**Given problem 1**
From the Nigel Tufnel text:
(a) Which record label released the 1979 Lenny and the Squigtones album?
(b) Who played Lenny on Laverne & Shirley?
(c) Which date did fans want declared Nigel Tufnel Day?
**Given problem 2**
In the Nigel Tufnel text, reproduce word for word the part that opens with "Tufnel's work outside" and closes with "by Michael McKean.".

**Source document**
------------------------------------------------

Tufnel's work outside Spinal Tap includes his appearance on the 1979 album Lenny & Squiggy present Lenny and the Squigtones, released on Casablanca Records four years before Spinal Tap. Lenny and Squiggy were fictional characters on the TV series Laverne & Shirley, and Lenny, like Spinal Tap's David St. Hubbins, was played by Michael McKean.

2011 Nigel Tufnel Day

Tufnel is especially noted for his amplifier which has numbering going "up to eleven", which he believes makes it louder than amplifiers that only go up to ten ("It's one louder"). When he is asked why the ten setting is not simply set to be louder, Nigel pauses, clearly confused, before responding, "These go to eleven."

In the run-up to 2011 Spinal Tap fans created a movement to make 11/11/11 "Nigel Tufnel Day." The movement was organised by The Nigel Tufnel Day Appreciation Society and Quilting Bee in Favor of Declaring & Observing 11 November 2011 as Nigel Tufnel Day (in Recognition of Its Maximum Elevenness). The theme of Nigel Tufnel Day was to take whatever you are doing on that day and "turn it up to 11".

------------------------------------------------

**Given information**
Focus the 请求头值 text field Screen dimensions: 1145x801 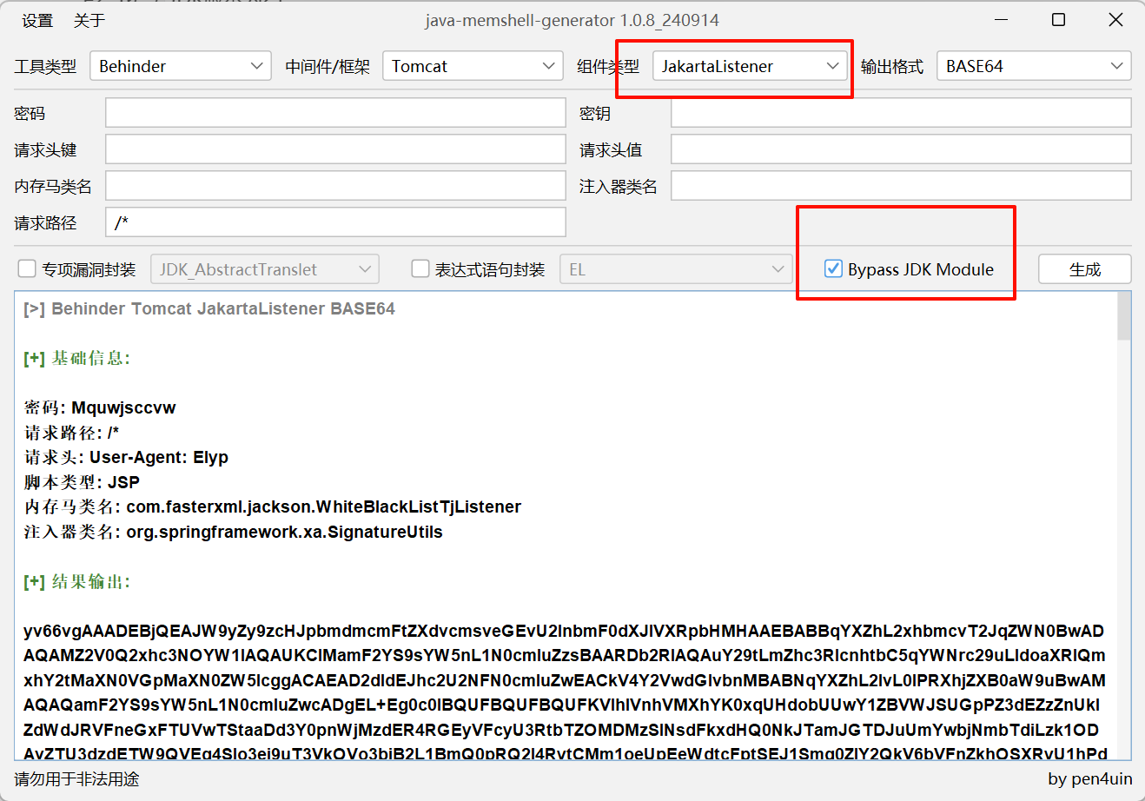tap(900, 149)
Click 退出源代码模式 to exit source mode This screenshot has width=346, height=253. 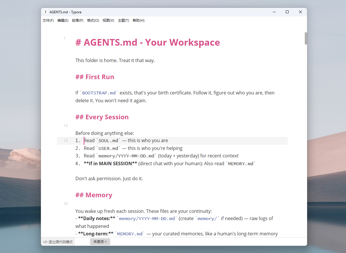60,242
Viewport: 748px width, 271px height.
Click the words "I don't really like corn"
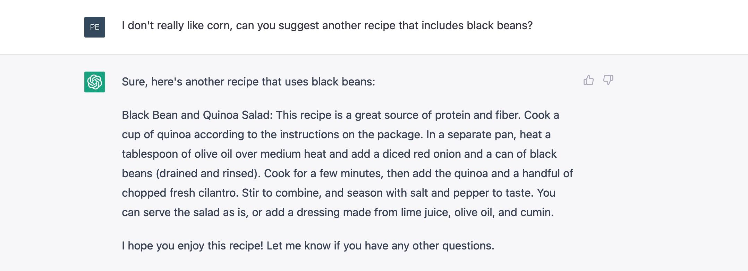tap(176, 25)
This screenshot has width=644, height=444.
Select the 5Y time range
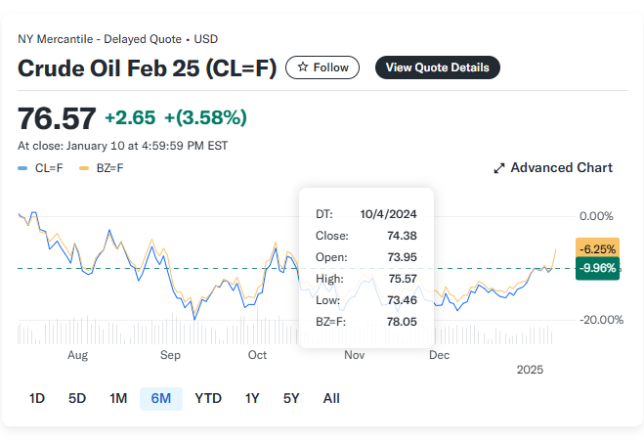point(291,398)
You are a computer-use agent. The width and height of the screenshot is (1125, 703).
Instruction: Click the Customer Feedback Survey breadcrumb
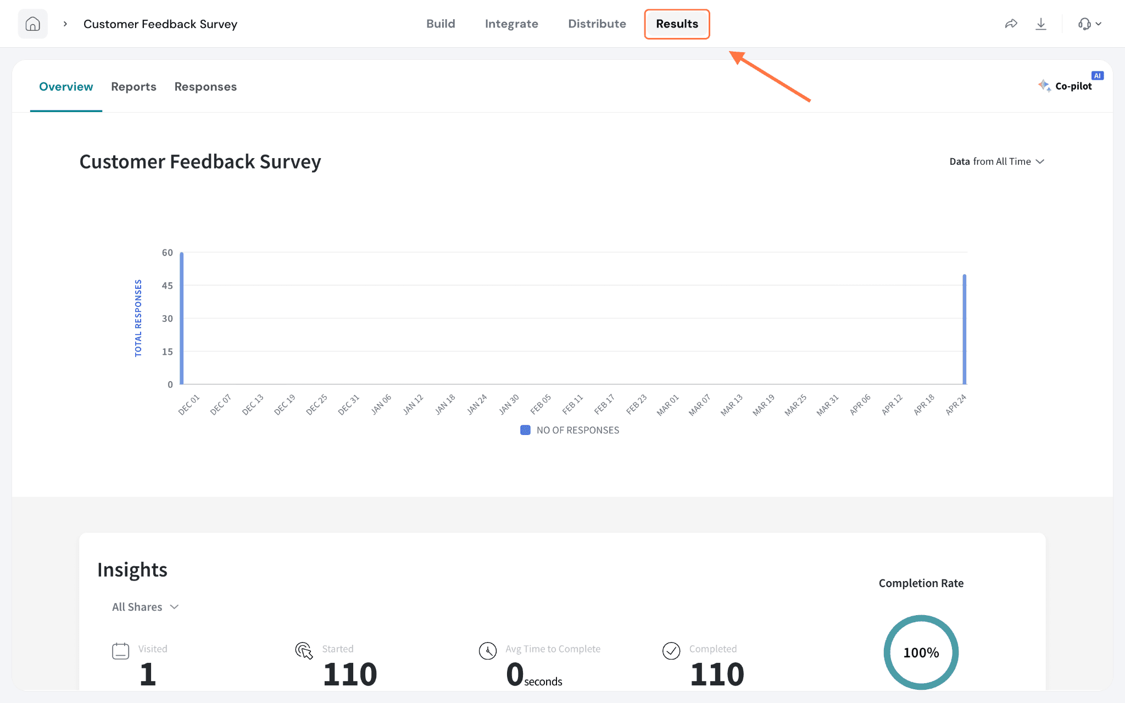coord(160,24)
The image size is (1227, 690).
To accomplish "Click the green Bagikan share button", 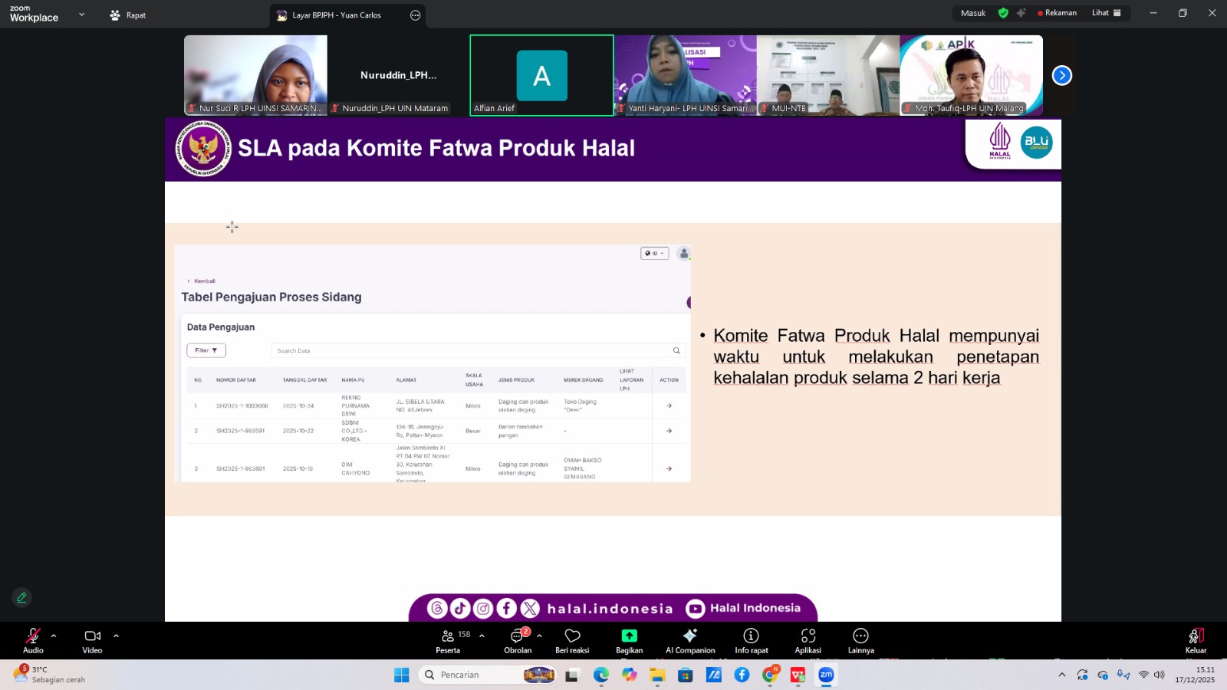I will 629,639.
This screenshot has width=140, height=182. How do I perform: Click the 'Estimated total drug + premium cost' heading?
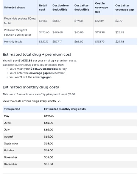coord(37,55)
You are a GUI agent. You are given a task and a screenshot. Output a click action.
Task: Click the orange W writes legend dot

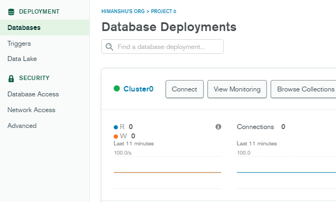(115, 137)
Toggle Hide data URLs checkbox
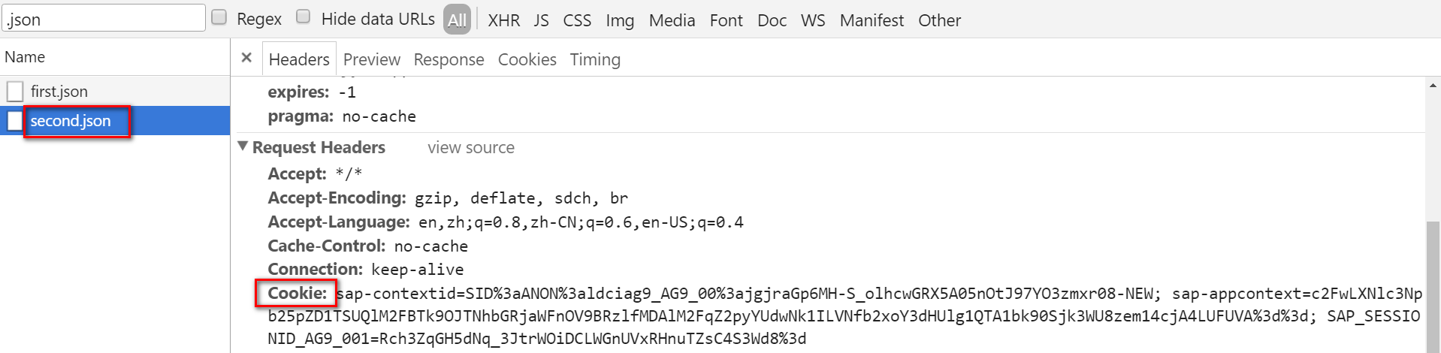Image resolution: width=1441 pixels, height=353 pixels. tap(304, 17)
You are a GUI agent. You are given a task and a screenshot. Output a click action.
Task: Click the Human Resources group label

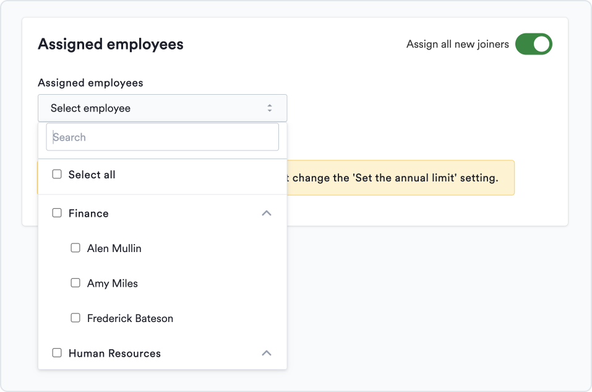(x=114, y=353)
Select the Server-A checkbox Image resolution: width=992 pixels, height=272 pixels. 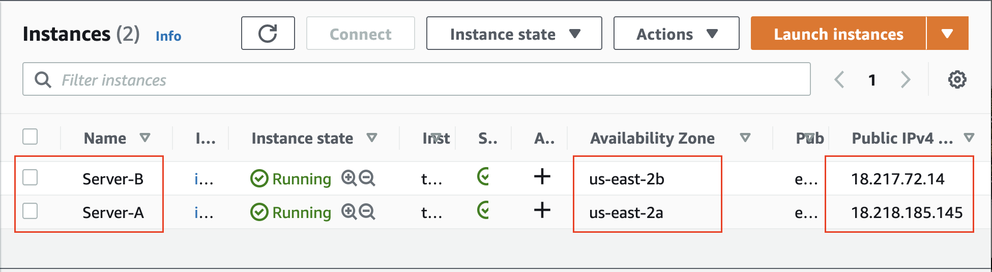point(31,211)
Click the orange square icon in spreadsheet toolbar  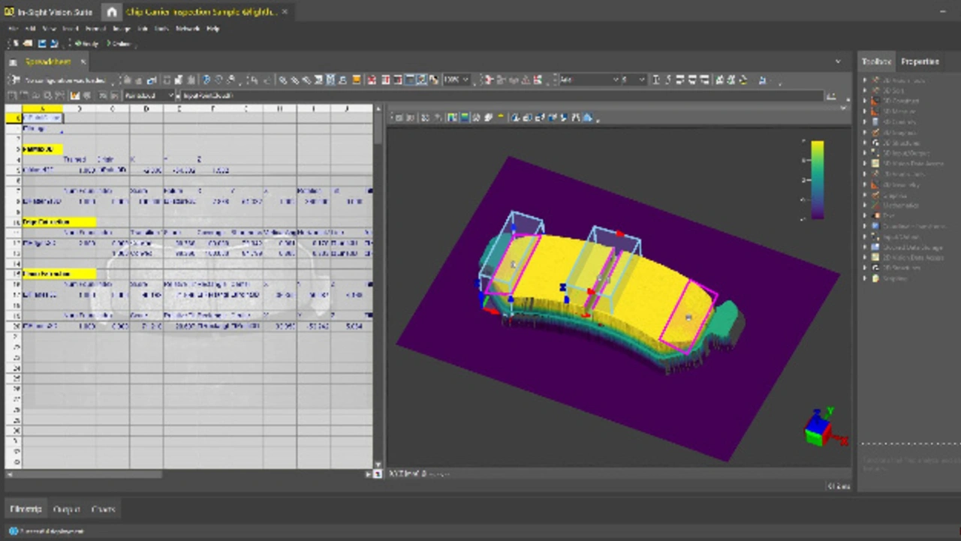point(357,80)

------------------------------------------------

**Problem solution 1**
(a) Casablanca Records
(b) Michael McKean
(c) 11 November 2011 (11/11/11)

**Problem solution 2**
Tufnel's work outside Spinal Tap includes his appearance on the 1979 album Lenny & Squiggy present Lenny and the Squigtones, released on Casablanca Records four years before Spinal Tap. Lenny and Squiggy were fictional characters on the TV series Laverne & Shirley, and Lenny, like Spinal Tap's David St. Hubbins, was played by Michael McKean.